1.) The *ist D KNOWS when there is no lens in A position. It treats all lenses that 
are not in A position equally. This is fine, as to enable stop down metering for all 
such lenses (including srew mount and manual aperture k-mount lenses) there is no need 
to distinguish between them. All that is needed is to release the aperture lever when 
metering with any lens not being in "A" position, disregarding wheter the lens has an 
aperture lever or not.


REPLY:

A screw mount lens will be stopped down when mounted. A K/M lens will be wide open 
regardless of aperture set on the lens. Hence, the camera need to stop down (with a 
motor) when metering with the latter. How does it know it is a K/M lens and not a 
screw mount lens?  This will be an awful solution both technically and in use only to 
please extremely few users. 
What if you forget to active DOF preview when metering? What if you accidentally use 
the same procedure with an FA lens out of habit?
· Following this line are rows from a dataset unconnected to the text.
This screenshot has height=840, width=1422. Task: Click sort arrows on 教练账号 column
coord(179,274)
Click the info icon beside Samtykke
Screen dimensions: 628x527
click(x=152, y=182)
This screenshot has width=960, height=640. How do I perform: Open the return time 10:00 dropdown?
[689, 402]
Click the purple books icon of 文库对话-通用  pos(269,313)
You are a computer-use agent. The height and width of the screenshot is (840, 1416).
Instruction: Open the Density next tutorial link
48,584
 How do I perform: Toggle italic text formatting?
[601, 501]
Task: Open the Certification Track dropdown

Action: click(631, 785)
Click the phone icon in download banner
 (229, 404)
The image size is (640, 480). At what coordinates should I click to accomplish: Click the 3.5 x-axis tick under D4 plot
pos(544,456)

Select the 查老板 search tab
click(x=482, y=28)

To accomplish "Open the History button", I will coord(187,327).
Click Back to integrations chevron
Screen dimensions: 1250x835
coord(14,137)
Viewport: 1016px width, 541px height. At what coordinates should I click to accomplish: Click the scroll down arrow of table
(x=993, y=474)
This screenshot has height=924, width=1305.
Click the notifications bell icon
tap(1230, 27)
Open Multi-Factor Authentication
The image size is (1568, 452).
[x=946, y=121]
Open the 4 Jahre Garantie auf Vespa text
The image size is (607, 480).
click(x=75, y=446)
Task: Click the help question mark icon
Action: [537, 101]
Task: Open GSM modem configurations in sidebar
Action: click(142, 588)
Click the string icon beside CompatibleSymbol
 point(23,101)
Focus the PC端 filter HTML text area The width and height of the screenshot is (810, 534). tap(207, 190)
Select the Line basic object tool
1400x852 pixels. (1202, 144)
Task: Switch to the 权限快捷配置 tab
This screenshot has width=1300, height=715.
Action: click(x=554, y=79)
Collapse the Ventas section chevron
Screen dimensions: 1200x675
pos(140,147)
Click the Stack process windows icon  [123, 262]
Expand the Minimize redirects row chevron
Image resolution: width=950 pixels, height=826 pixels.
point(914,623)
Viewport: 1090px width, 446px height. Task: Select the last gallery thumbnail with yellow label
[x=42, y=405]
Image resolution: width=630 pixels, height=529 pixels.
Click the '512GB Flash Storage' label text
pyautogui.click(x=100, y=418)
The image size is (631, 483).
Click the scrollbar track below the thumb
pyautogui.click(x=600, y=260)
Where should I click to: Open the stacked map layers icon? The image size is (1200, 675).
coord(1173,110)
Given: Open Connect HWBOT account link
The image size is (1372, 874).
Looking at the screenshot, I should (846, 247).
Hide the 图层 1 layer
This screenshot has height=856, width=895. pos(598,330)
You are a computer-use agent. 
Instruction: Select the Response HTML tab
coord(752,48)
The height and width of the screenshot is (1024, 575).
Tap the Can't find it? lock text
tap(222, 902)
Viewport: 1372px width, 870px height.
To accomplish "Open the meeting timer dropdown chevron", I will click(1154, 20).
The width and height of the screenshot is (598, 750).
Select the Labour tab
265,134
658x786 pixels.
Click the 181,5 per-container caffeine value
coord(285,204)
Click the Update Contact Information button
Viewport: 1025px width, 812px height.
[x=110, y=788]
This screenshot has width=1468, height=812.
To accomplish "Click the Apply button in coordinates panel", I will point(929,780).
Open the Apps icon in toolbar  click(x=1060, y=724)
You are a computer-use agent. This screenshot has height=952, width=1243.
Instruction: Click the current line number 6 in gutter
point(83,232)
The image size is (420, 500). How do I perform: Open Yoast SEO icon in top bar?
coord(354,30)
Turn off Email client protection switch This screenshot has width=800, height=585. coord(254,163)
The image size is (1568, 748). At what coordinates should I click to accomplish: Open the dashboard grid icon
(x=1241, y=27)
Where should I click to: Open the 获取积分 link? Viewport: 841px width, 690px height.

Is the exposure value  remembered by 
the camera or are stucked in manual mode only? If it use exposure lock then the camera 
must be designed so that it locks the metered value when activating DOF preview only 
with K/M lenses. The idea is probbaly to make a camera thats easy to use. The above 
make it truly crippled not to mention confusing.
Pentax really had three choices. 1) Stick to the old KAF2 mount. 2) KAF2 with 
"electronic" metering . 3) Two separate metering systems 1)+2). 1) would probably make 
the *ist D incompatible with future lenses hence doing the customers no favour. 2) is 
what they did. 3) would be both awkward in engineering and expensive. Customers won't 
pay for it.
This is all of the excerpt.